[start]

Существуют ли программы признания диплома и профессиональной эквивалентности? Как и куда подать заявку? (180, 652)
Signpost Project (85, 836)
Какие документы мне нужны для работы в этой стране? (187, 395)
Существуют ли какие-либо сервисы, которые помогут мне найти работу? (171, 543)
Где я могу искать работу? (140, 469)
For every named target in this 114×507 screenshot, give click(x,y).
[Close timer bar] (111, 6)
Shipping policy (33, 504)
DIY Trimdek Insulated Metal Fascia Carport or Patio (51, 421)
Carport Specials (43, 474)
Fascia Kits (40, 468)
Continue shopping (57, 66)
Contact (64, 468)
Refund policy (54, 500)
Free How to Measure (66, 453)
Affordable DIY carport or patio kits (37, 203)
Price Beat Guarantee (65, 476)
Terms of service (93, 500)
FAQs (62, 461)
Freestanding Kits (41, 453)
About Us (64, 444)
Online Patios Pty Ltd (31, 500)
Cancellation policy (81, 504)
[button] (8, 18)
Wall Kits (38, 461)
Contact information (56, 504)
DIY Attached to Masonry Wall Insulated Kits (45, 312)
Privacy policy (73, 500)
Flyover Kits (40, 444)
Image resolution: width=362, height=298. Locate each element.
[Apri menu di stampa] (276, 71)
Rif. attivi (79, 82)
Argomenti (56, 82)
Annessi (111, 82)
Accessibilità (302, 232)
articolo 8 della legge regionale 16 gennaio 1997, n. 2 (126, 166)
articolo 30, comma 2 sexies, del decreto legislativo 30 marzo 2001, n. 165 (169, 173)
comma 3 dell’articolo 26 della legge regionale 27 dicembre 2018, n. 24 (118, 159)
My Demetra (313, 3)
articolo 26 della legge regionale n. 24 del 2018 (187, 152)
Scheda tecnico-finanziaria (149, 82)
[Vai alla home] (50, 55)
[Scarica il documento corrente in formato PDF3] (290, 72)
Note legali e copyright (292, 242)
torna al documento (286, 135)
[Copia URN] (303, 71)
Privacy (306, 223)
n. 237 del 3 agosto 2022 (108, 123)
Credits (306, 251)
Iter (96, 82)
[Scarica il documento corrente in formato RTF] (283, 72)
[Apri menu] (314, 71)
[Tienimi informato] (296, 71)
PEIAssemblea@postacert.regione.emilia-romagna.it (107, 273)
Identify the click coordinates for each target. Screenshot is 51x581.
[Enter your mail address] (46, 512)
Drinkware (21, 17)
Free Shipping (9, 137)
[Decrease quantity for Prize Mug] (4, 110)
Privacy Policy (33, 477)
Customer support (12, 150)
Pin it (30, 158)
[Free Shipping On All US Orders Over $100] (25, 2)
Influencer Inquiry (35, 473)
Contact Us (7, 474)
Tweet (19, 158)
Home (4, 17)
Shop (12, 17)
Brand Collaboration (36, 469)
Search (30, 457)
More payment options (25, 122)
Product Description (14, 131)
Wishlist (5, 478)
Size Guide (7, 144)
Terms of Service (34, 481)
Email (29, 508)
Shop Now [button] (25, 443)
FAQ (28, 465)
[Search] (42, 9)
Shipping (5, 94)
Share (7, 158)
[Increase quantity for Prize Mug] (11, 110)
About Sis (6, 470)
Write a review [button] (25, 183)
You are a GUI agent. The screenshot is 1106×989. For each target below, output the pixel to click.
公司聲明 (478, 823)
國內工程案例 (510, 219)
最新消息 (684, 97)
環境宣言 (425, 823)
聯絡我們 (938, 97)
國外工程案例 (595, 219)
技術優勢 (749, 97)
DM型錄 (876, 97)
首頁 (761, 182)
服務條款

[end]

■ SET PROBLEM
Starting with the line that contains "Fascia Kits (40, 468)" and going on through the line that contains "Freestanding Kits (41, 453)", give those records again, requests included. Multiply each coordinate in the answers by 0.9 and round to whole numbers, rounding halves up. Give only these lines.

■ THE REPLY
Fascia Kits (36, 421)
Continue shopping (51, 59)
Contact (58, 421)
Refund policy (49, 450)
Free How to Measure (59, 408)
Affordable DIY carport or patio kits (33, 183)
Price Beat Guarantee (59, 428)
Terms of service (84, 450)
FAQs (56, 415)
Freestanding Kits (37, 408)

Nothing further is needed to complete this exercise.